Given instruction: Please recast everything from the line containing "The height and" down to the line containing "tap(243, 26)", both included, as a Markdown table with the columns Row and Line. Number each line in order and leave out any blank lines.

Data for the task:
######

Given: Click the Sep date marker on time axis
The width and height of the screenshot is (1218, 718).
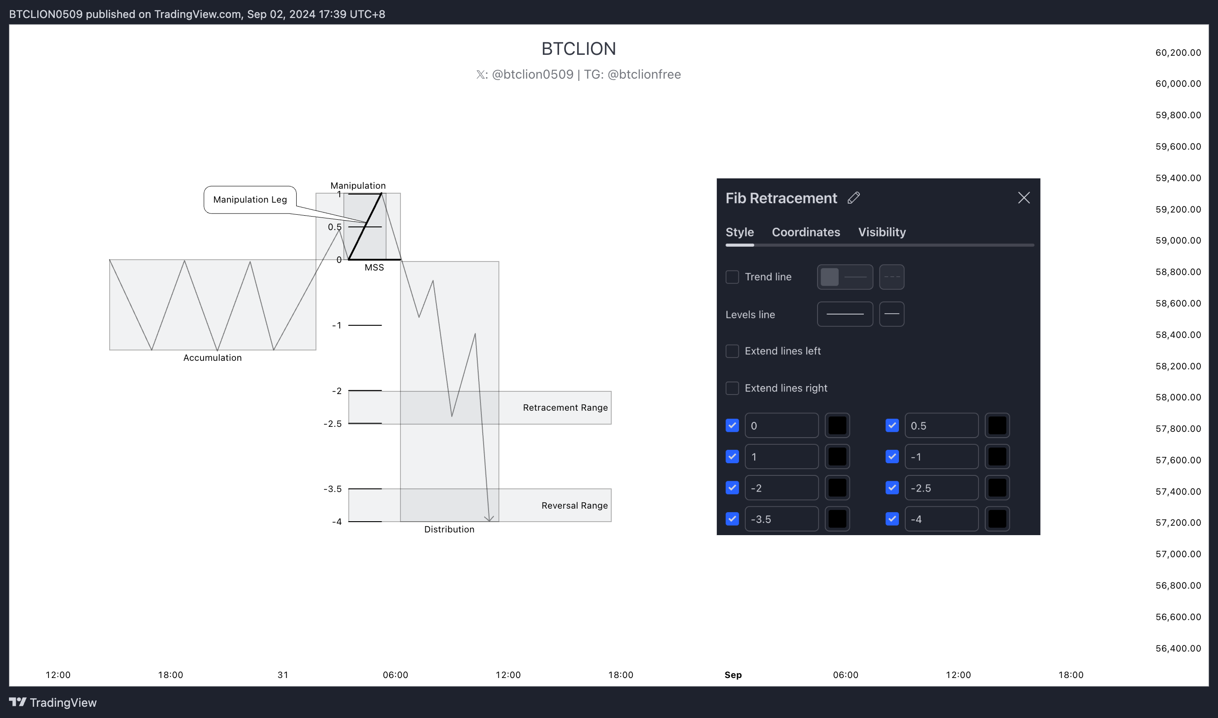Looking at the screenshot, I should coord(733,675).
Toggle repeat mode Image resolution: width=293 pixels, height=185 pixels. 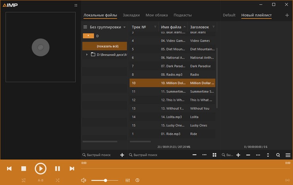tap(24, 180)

######

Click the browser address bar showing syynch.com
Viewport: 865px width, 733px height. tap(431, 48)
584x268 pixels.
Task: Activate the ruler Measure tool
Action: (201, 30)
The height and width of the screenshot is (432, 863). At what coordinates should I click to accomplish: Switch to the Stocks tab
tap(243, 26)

######

Response to the exercise:
| Row | Line |
|---|---|
| 1 | The height and width of the screenshot is (432, 863). At what coordinates should I click to accomplish: Switch to the Stocks tab |
| 2 | tap(243, 26) |